In 840, the third official history book, Nihon Koki, was compiled, which covered the years 792-833. Its volume 8 had an entry about a drifted alien:
"In July, Autumn, 799, one man on a small boat drifted ashore in Mikawa Province. He wore full-length cloth, a loincloth, but not trousers. He covered his left shoulder with a piece of dark blue cloth, which looked like a Buddhist priest’s sash. He was about 20 years old, was about 167 centimeters tall, and had 10-centimeter-long ears. We couldn’t understand his language, nor could identify his nationality. When Chinese people saw him, they said he was a Kunlun man. Later, he mastered Japanese, and said he was from India. He was always playing an one-string harp. His singing voice was always melancholy and sorrowful. When we checked his belongings, we found something like grass seeds. He said they were cotton seeds.”
Those days, Chinese called those from South-East Asia as Kunlun people. The man might have been blown eastward somewhere in South China Sea, and washed on the Black Current as far as off Mikawa Provinces.
According to tradition, it was a farmer along Tama River who first succeeded in weaving cotton cloth in Japan. Accordingly, the area came to be called Chofu, namely Tax Cloth, if you believe it.

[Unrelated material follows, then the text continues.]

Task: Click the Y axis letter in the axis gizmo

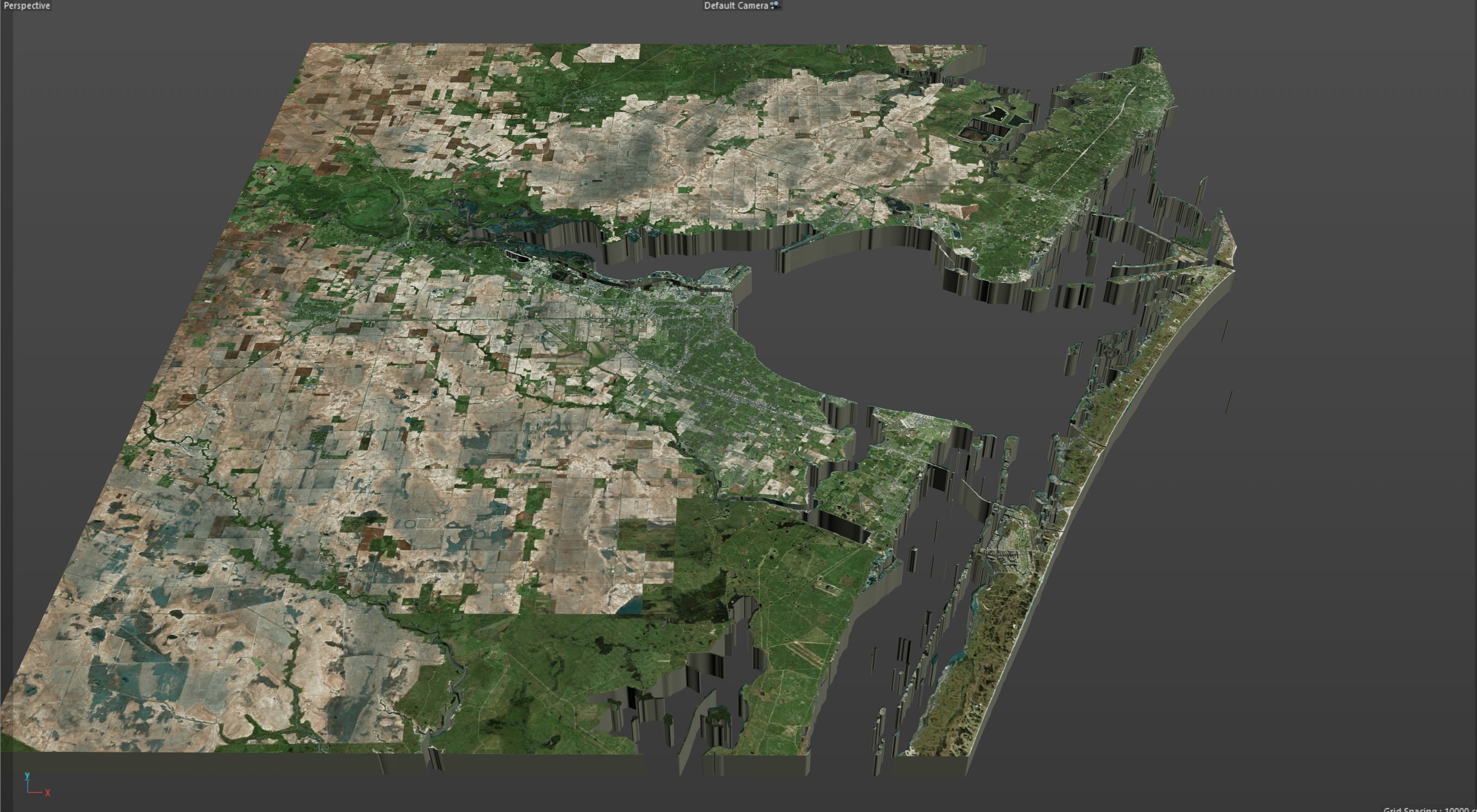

The Kunlun man taught Japanese people how to grow cotton plants, and they made it, just for a year. It was after the 16th century that Japanese people succeeded in growing cotton plants serially. Till then, cotton cloth was a luxurious imported goods from China and Korea.
The oldest record of trading cotton seeds in Musashi Province dates back to 1521, and that of cotton cloth back to 1571. In 1574, Hojo Ujikuni (1541-1597) made a military rule to provide foot soldiers cotton clothes. That implies the spread of the cotton cloth.
Priest Yuyo organized Eiho-ji Temple into the Shingon Sect.
It is unknown when and by whom Hosho-ji Temple was founded.
It is unknown when and by whom Fudo-in Temple was founded. Its written records lists Priest Genshun (?-1590). The temple must have been founded before the collapse of the Later Hojo Clan in 1590. Its Acalanatha statue is said to have been carved by Roben (689-773), who establised Todai-ji Temple in Nara.
In 1915, that is in the 4th year of Taisho, Eiho-ji, Hosho-ji, and Fudo-in Temples merged to form Taisho-ji Temple.